KING LEAR
The REP, Birmingham, Tuesday 24th May, 2016
Direct from Manchester’s Royal Exchange, this production of Lear jets into Birmingham. It’s a satisfyingly traditional affair; the setting is the Dark Ages, the stage a stone circle. Huge structures tower around it. Signe Beckmann’s design is both evocative and versatile; the circular acting space serves as royal palace and blasted heath. The costumes too convey the period. We are in Game of Thrones territory and the characters behave badly accordingly.
Don Warrington makes a stately entrance as the eponymous monarch, in Jon Snow furs, but it’s soon apparent that he has already lost a marble or two, with his irrational game for the throne. Whichever of his three daughters loves him best, will get the largest share of the kingdom. It’s a lesson for all those with kids – don’t give them their inheritance while you’re still alive; they will only treat you abominably! Warrington is powerful as the king losing his faculties and he is at his best, not when he is howling with grief, but in the quieter moments of clarity and self-awareness. That really hits home. Nowadays, if a playwright wants to write a piece about dementia, there is plenty of research material and you can probably get funding too; Shakespeare works purely from observation and I wonder who it was that he observed in order to depict the condition so accurately…
Philip Whitchurch is magnificent as the Earl of Gloucester – his journey is as devastating as Lear’s. The blinding scene is a shocking slice of Grand Guignol, deliciously gruesome – director Michael Buffong should use that energy and ‘attack’ in other scenes; the pacing is somewhat pedestrian at times, making me long for judicious cuts – of the text, I mean, not the cast!

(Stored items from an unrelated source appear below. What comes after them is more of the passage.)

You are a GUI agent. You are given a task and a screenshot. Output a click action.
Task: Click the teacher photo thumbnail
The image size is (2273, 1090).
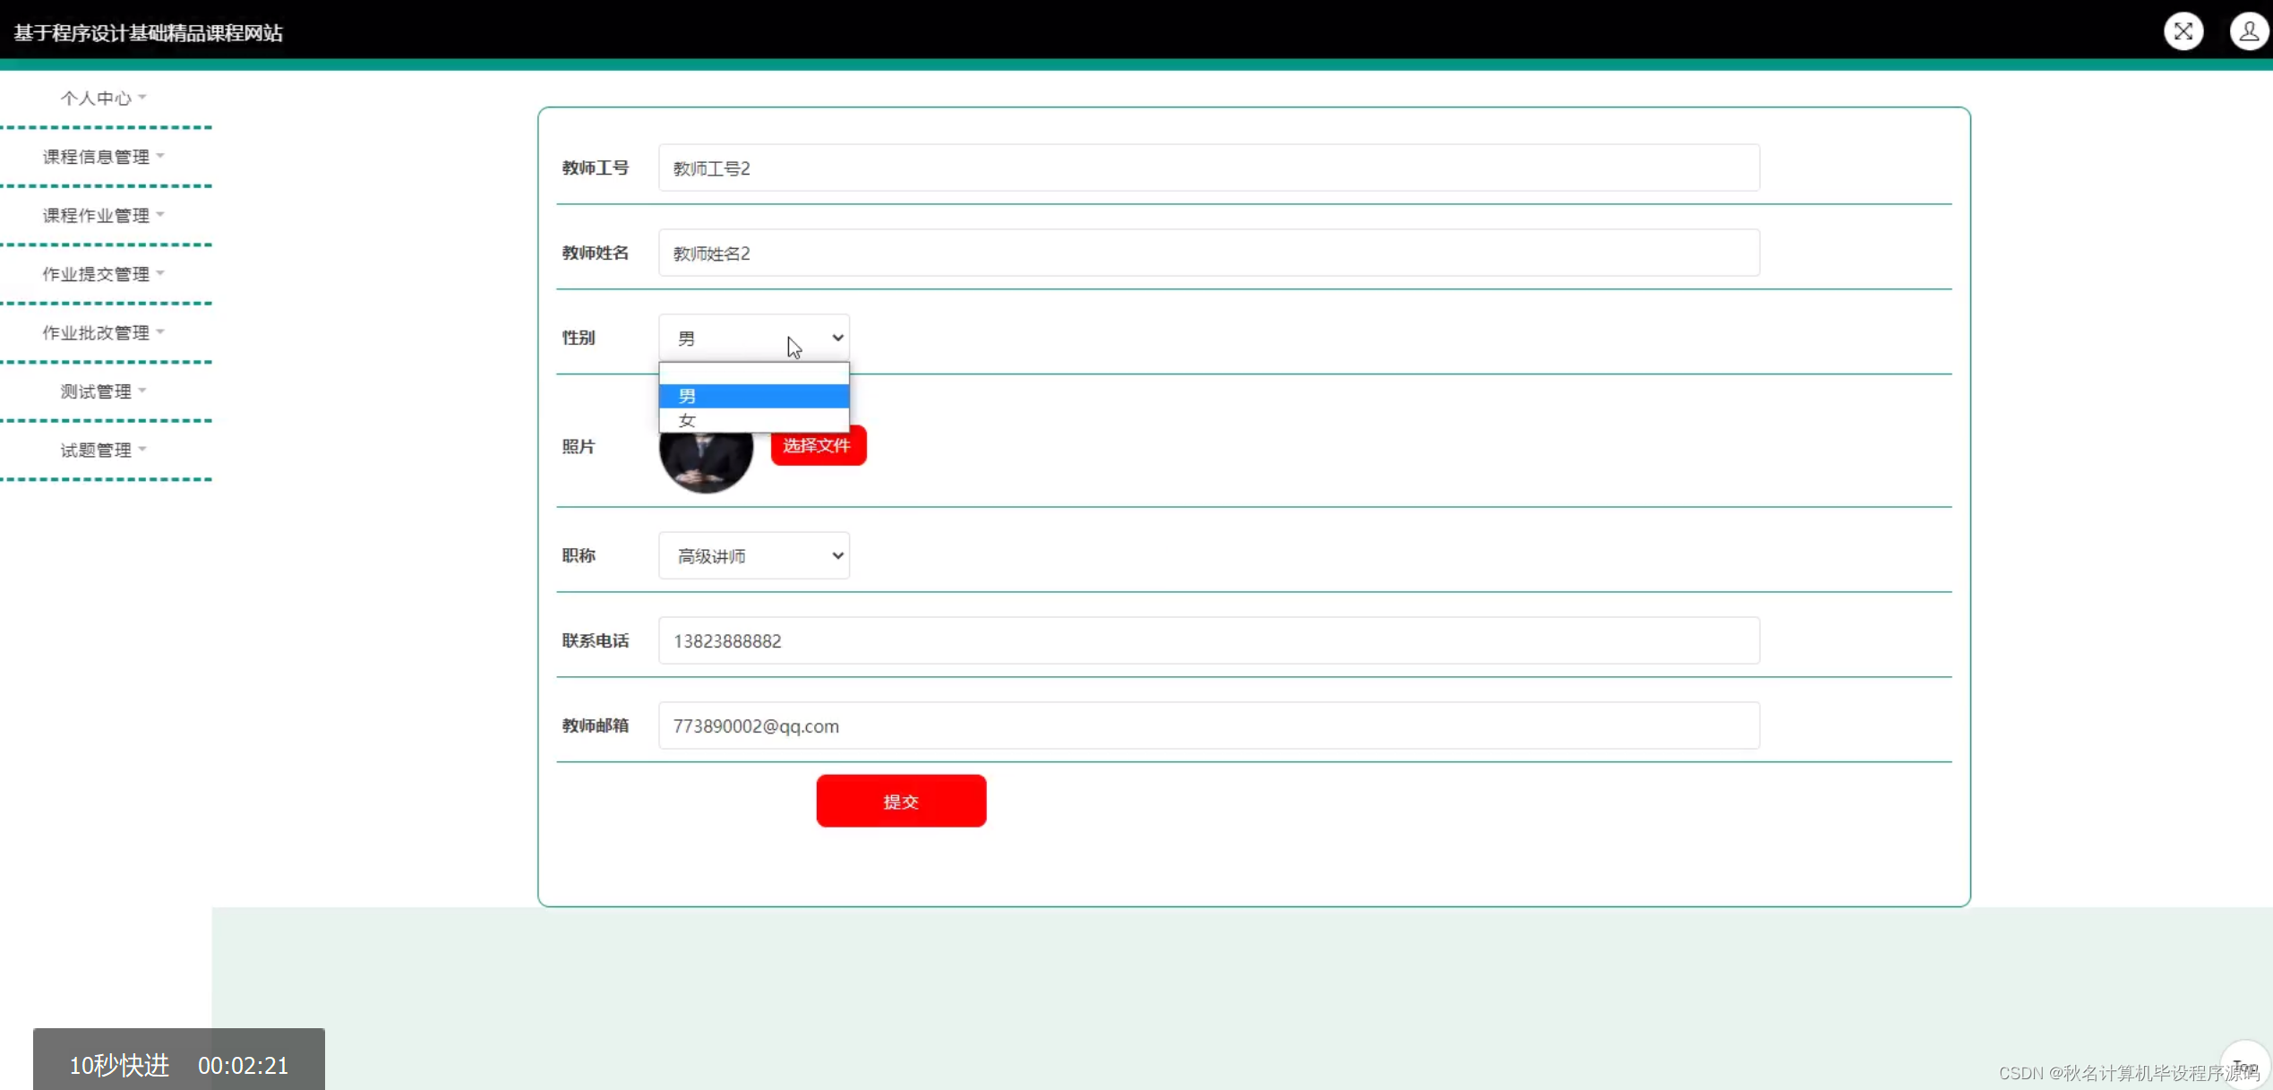(x=705, y=462)
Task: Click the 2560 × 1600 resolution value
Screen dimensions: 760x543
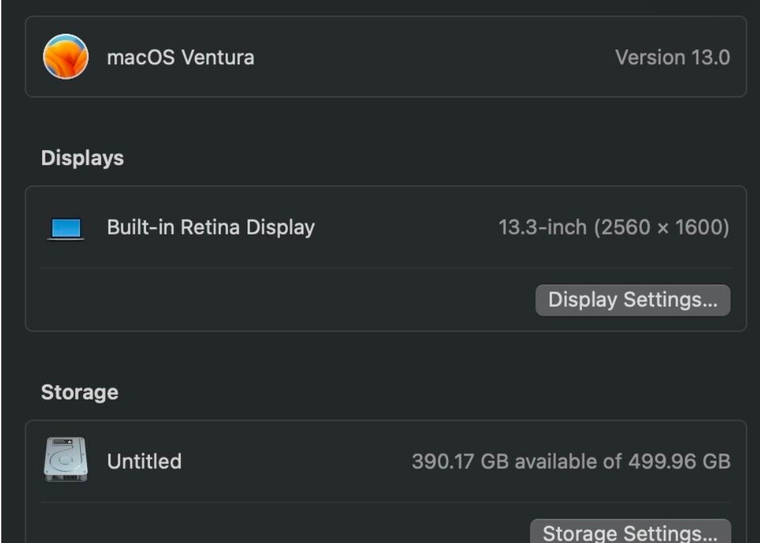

Fraser Ayres makes an enjoyable villain as the bastard Edmund and I also like Thomas Coombes’s rather flamboyant Oswald. The Fool (Miltos Yerolemou) seems a little too sorrowful right from the off – he first appears as Matt Lucas in a Robert Smith wig – even his best japes are tinged with sadness. He ends up like a bedraggled Miriam Margolyes – before his disappearance from the action. Rakie Ayola and Debbie Korley are suitably nasty as evil bitches Goneril and Regan, while Norman Bowman’s Cornwall lends a Scottish lilt to the dialogue. You wouldn’t want to endure the hospitality of any of them.
Alfred Enoch throws himself around as Edgar, disguised as ‘Poor Tom’, Wil Johnson’s Kent is suitably noble, and there is strong support from the likes of Sarah Quist and Sam Glen in ensemble parts. Atmosphere is created in abundance by Johanna Town’s lighting and Tayo Akinbode’s sound design – distorted winds underscore turbulent thoughts.
On the whole, it’s an admirable production, a clear and straightforward handling of the tragedy that does not rely on gimmicks. Excellently presented, it does however lack a certain something, a certain spark, to keep you gripped for its three-and-a-half hours.